** Start of QUOTED TEXT **

# Training hard or training smart?



## marc (Jul 16, 2007)

This is Si-k after a 40 minute session










And this is me after a 40 minute session










I cant decide wether im not training hard or im training smart, i had time for some light skipping andfsa pleasant conversation with the cutey pie personal trainer, Si-k vomited into his towel after this was taken :laugh:


----------



## Si-K (Jul 23, 2007)

what happened to the one of me in the recovery position!!!....

Notice my UK-MMA T people - man I looked the bomb:laugh:

That's what happenes when you ask a professional cage fighter/personal trainer for a private one on one conditioning/training session ....thank's Lee same time same place...Marc thanks for helping me err I mean laughing and taking a photo....remember it could be you!.


----------



## Si-K (Jul 23, 2007)

** End of QUOTED TEXT **
** Start of SOURCE DATA **

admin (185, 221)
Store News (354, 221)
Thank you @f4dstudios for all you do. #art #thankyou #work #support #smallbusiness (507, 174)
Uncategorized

** End of SOURCE DATA **

TASK OBJECTIVE ::
Extend the forum thread on training hard versus training smart, picking up from the point where it stops.

OUTPUT OF THE EXERCISE ::
P.S Marc you are invited to join in - I'm sure Lee can control both of us...maybe then you may get an answer - all I know is I'm well outside my comfort zone and this will get me better results quicker - still better than last week when I threw up 3 times in 40 mins....and then drove us both the wrong way down a one way street...now that was bad.


----------



## SteSteez (Jul 21, 2007)

haha quality...

I used to train "hard" in my opinion, i'd use power/strength over technique and be relatively ****ed after an hour class... these days i can free-roll, learn moves, sparring, anything and after the session feel really fresh and comfortable without buckets of sweat coming off me.

This isn't any knock to Si, i look like the first picture when i train in the gym, as i see that as the opportunity for me to attempt physical exertion.

In MMA though i'm usually relaxed, i see that as my time to relax... although when the odd newbie comes along after watching a few episodes of TUF and wants to go crazy on me then i break the sweat


----------



## rsp84 (Dec 9, 2008)

mate you looked like you been on the job for 40min, not training lol.


----------



## Si-K (Jul 23, 2007)

:laugh: - wait till you see my sex face (in next weeks installments)....damn Marc you need to give me a day off I seriously need a haircut.

This is my MMA strength/endurance conditioning I have never looked like that at the end of any martial arts class!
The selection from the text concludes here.